▸ DATA SUPPLIED:
##########

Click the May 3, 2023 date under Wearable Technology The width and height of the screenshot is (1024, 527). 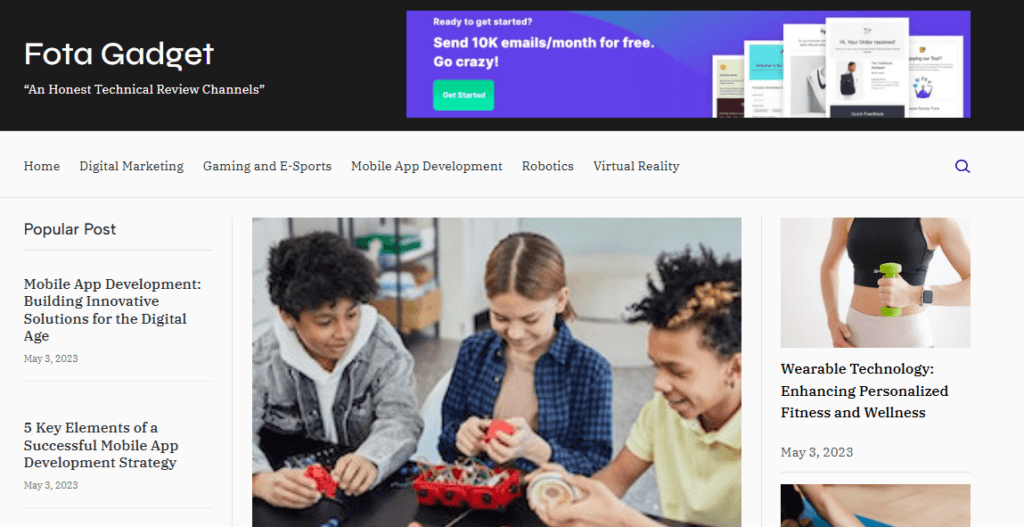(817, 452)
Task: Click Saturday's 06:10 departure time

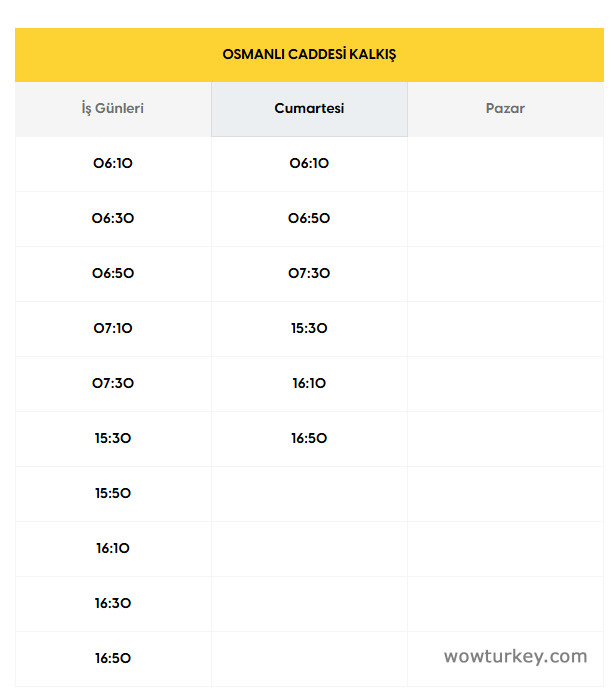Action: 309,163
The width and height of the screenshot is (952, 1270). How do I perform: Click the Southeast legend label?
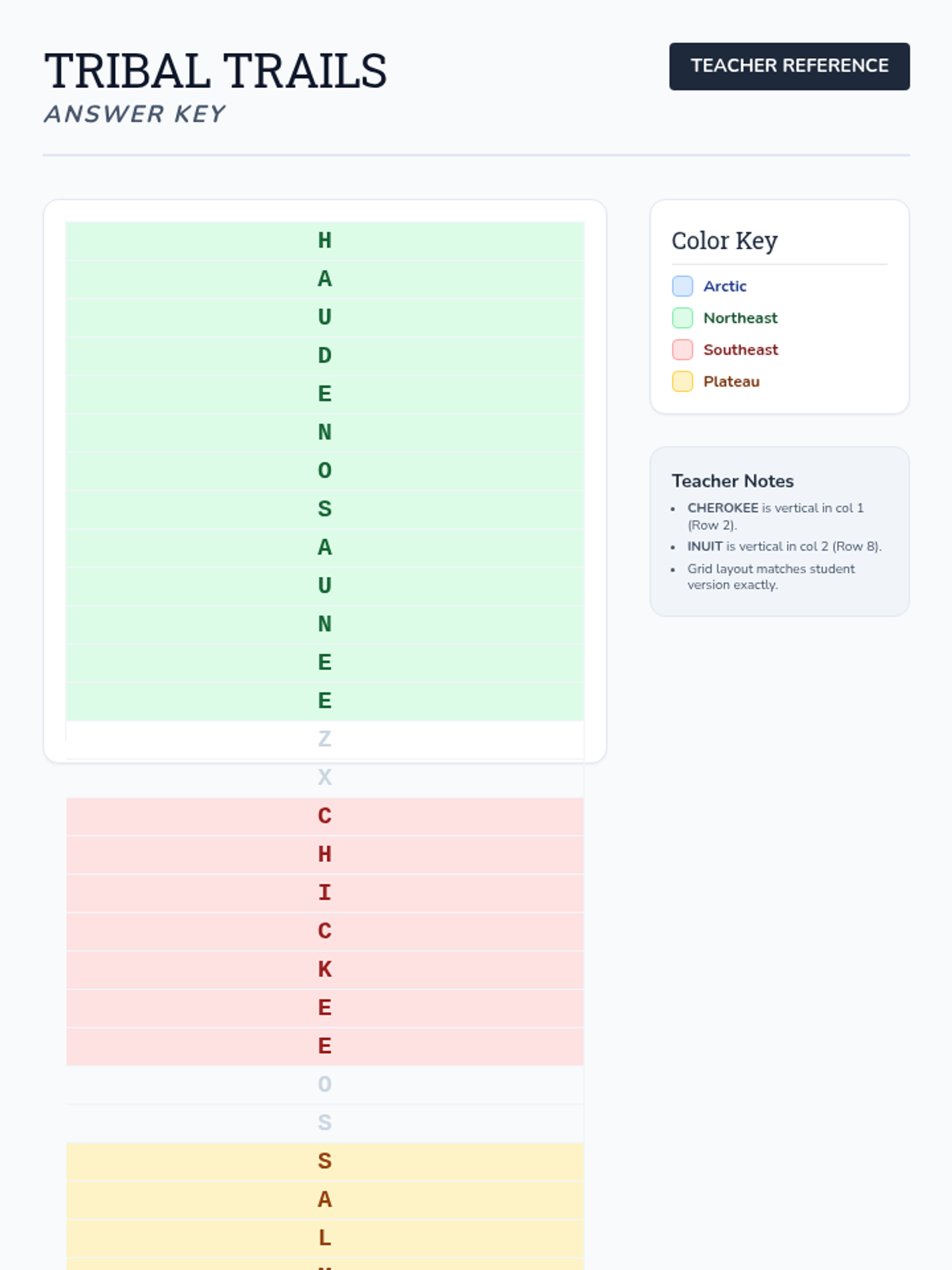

##########

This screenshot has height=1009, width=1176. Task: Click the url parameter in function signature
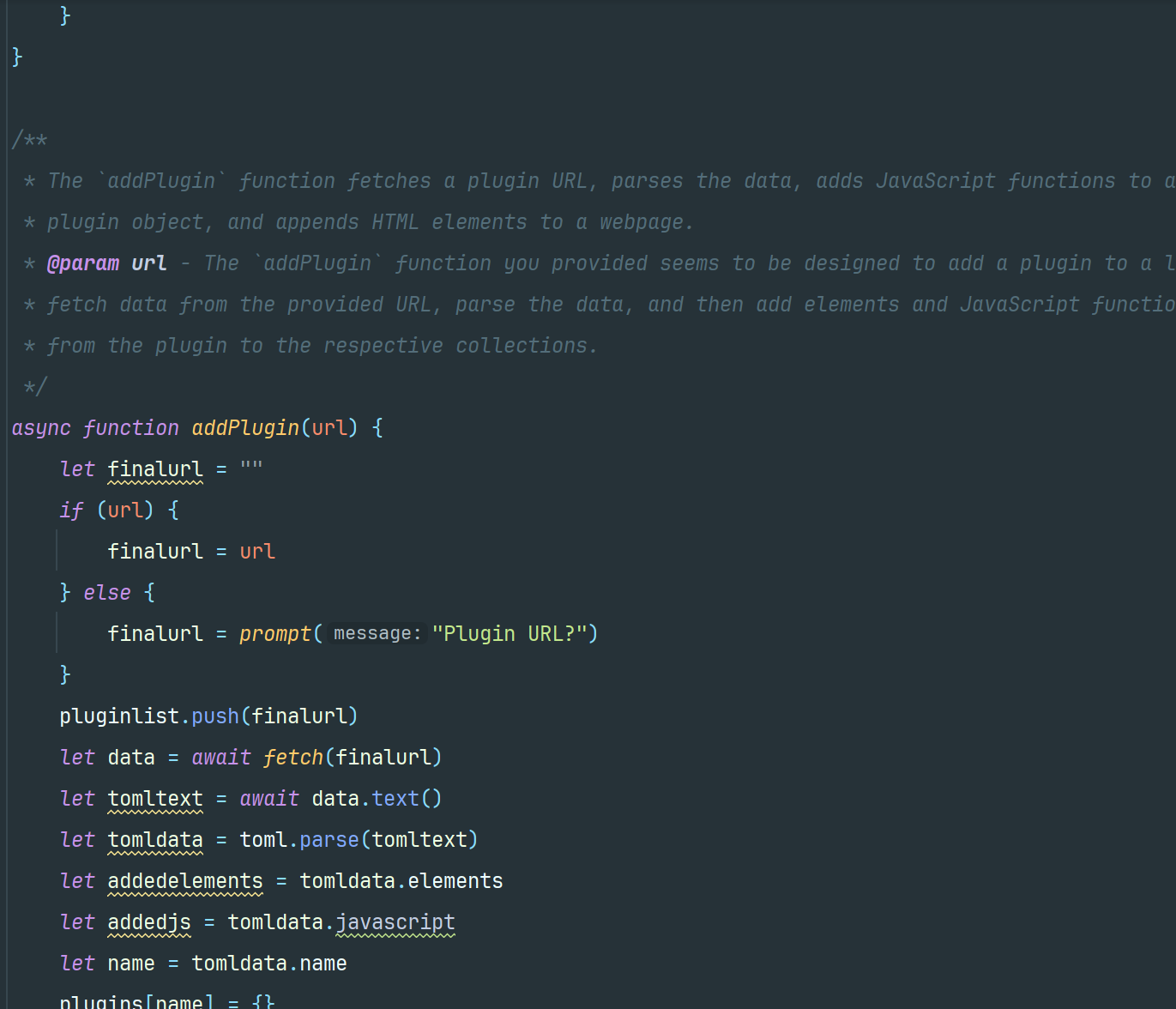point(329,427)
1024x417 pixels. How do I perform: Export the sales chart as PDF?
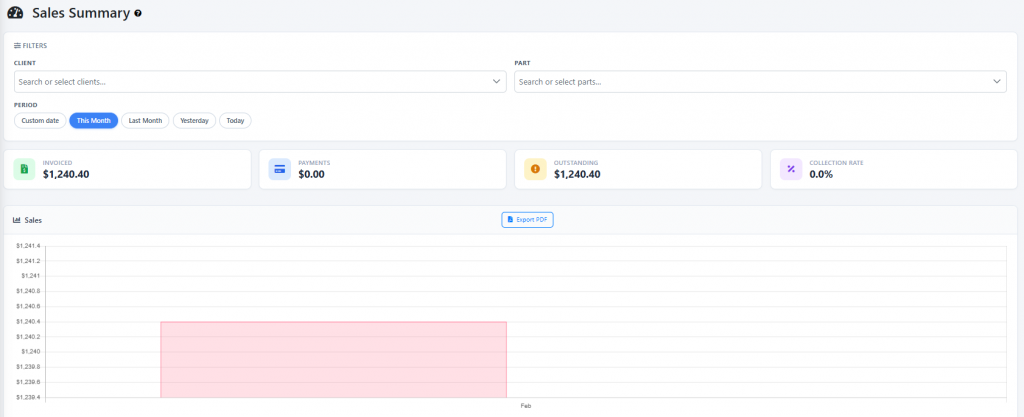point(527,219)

##########

▸ EXERCISE PROMPT:
Starting from the line with "Task: Click Saturday's 06:10 departure time" in the records above, repeat each line exactly until you have written the line with "The width and height of the screenshot is (952, 1270).", then stop; drop the pictures.

▸ EXERCISE RESPONSE:
Task: Click Saturday's 06:10 departure time

Action: 309,163
The width and height of the screenshot is (952, 1270). How do I perform: Click the Southeast legend label?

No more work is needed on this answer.